The Iran Deal: Is This Really the Endgame?
In this podcast, four analysts and observers of Iran, Middle Eastern politics, and U.S. foreign policy assess the state of the current deal, the implications of this accord and the consequences for the region.
The Iran Deal: Is This Really the Endgame?
Despite the uncertainties of recent weeks, the U.S. and Iran have now reached an historic, comprehensive accord on the nuclear issue. In this podcast, four analysts and observers of Iran, Middle Eastern politics, and U.S. foreign policy assess the state of the current deal, the implications of this accord and the consequences for the region.
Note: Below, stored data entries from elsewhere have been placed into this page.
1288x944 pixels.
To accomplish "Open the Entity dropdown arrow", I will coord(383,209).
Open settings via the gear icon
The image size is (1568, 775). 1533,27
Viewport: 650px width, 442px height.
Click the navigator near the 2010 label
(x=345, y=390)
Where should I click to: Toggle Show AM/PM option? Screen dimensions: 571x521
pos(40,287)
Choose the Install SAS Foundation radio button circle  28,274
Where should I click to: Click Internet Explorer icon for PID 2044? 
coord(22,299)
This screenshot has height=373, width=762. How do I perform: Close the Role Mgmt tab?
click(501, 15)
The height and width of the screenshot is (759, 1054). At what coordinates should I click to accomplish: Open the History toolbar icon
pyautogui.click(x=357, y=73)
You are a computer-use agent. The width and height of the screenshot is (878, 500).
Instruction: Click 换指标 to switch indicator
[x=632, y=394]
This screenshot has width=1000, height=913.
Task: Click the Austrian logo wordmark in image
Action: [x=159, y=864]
1. While the nuclear agreement between Iran and the P5+1 is transactional in nature, it has historic, transformational implications for the Middle East and the world.
2. Although the deal limits Iran’s nuclear capacity, opposition in the U.S. Congress will likely focus on the threat that an unfettered Iran poses to the Middle East.
3. With parliamentary elections approaching in Iran, the nuclear deal will bolster reformist minded candidates and threaten the long-held conservative hold of power.
For better or for worse, the agreement reached between Iran and the P5+1 on July 14 was a historic occasion. If implemented, the deal will impact the domestic, regional, and global policies of Iran, the U.S., the members of the P5+1, countries throughout the Middle East and around the world.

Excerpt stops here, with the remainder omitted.